■ **WORK REQUEST**:
The material below includes pictures; leave them out and return only the lines between the line containing "How do I perform: Click" and the line containing "Image resolution: width=208", inclusive, word for word.

■ **MATERIAL FOR THIS TASK**:

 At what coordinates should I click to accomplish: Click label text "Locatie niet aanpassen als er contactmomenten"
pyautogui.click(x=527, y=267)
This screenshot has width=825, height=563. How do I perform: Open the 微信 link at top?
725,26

--

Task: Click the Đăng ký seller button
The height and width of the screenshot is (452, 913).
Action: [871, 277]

--

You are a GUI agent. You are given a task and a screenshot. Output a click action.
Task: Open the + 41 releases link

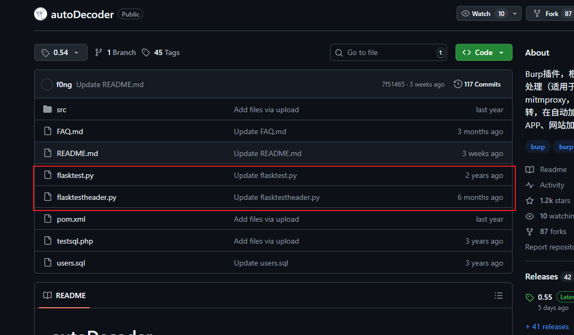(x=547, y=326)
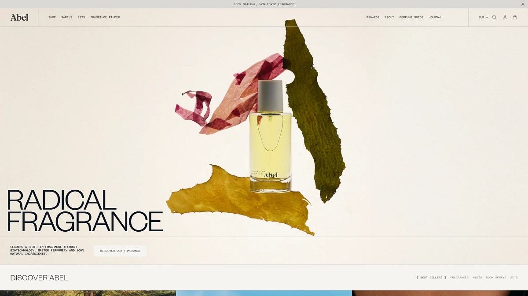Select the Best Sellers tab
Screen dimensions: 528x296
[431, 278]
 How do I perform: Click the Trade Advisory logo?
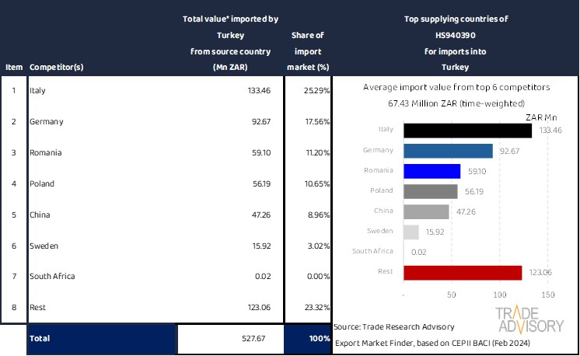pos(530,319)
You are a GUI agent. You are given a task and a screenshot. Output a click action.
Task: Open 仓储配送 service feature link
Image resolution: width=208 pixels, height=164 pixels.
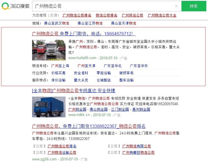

■ **RESPONSE**:
 How do I perform: Click the Trade Advisory logo?
pos(530,319)
You are a GUI agent. You are given a task and a screenshot. Output a click action.
Task: Open 仓储配送 service feature link
Image resolution: width=208 pixels, height=164 pixels.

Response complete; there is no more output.